I do not consider myself an expert on film music, but I have done a fair bit of pottering about on such forums to know that very few soundtracks get such lavish treatment or have as vast and dedicated a fan-base. As one of those fans myself, I always envisioned that when it came to The Hobbit films, besides the Standard and Deluxe Editions that were released between 2012 and 2014, we would eventually see the Complete Recordings in the vein of the prior trilogy, and of course, the follow-up book by Doug Adams on The Music of the Hobbit Films.
Those who follow Doug on social media (Twitter, Facebook, and his Blog) will know that he has happily initiated, and contributed to, discussions surrounding the themes, lyrics, and alternate versions that were used in The Hobbit films but not featured on the released soundtracks; like Thorin charging down Azog through the burning pine trees to a variation of The Ringwraiths theme, which, along with much of the Shire music that played over the scenes of Old Bilbo and Frodo in the prologue, was not released; neither was the soaring version of the Nature’s Reclamation theme as the Eagles bore the Dwarves over the Misty Mountains. A year later, these included the quirky music as the Dwarves sheepishly emerged from Beorn’s house, and the piteous notes as Thrain’s madness lifted and he remembered his old friend in the dungeons of Dol Guldur. And finally, in the Extended Edition of The Battle of the Five Armies, we got to hear the heartbreaking funeral music for the Heirs of Durin which moved us to tears yet again.

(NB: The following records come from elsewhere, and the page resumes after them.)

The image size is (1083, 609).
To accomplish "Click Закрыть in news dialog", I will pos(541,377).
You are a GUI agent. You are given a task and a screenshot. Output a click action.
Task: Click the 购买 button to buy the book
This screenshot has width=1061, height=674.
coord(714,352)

But as time passed Doug’s posts on the music for these films and his accompanying book steadily diminished without any indication of a release, which is odd given that he has been working on the book since 2012. And the last we heard about the Complete Recordings for The Hobbit films was almost a year ago in October 2015, when in response to a fan’s question Doug tweeted:
“I’m afraid no Hobbit CRs are in the planning stages at this time. Doesn’t mean they’ll never happen, but no motion yet.”
Yet now all the signs seem to portend that these music-related projects are also no longer the certainty many of us thought they were. And just like the Limited Collector’s Edition of the films, perhaps the biggest letdown is that although the creators themselves are fully committed to this endeavour, the powers-that-be seem unwilling to invest their financial resources. Even the Complete Recordings of The Lord of the Rings have now been out of print for many years, and many fans, both old and new, often have to resort to buying them second-hand for insane sums instead of being able to purchase their own personal copies.
Only time will tell if it’s possible for the studio to recognize that the music of these films transcends the cinematic realm, and if they will deign to allow us to hear it in its entirety and appreciate it for decades to come.
Until then, all we can do is hope – hope that someday we will be able to truly and fittingly bid Middle-earth, and its music, a last goodbye.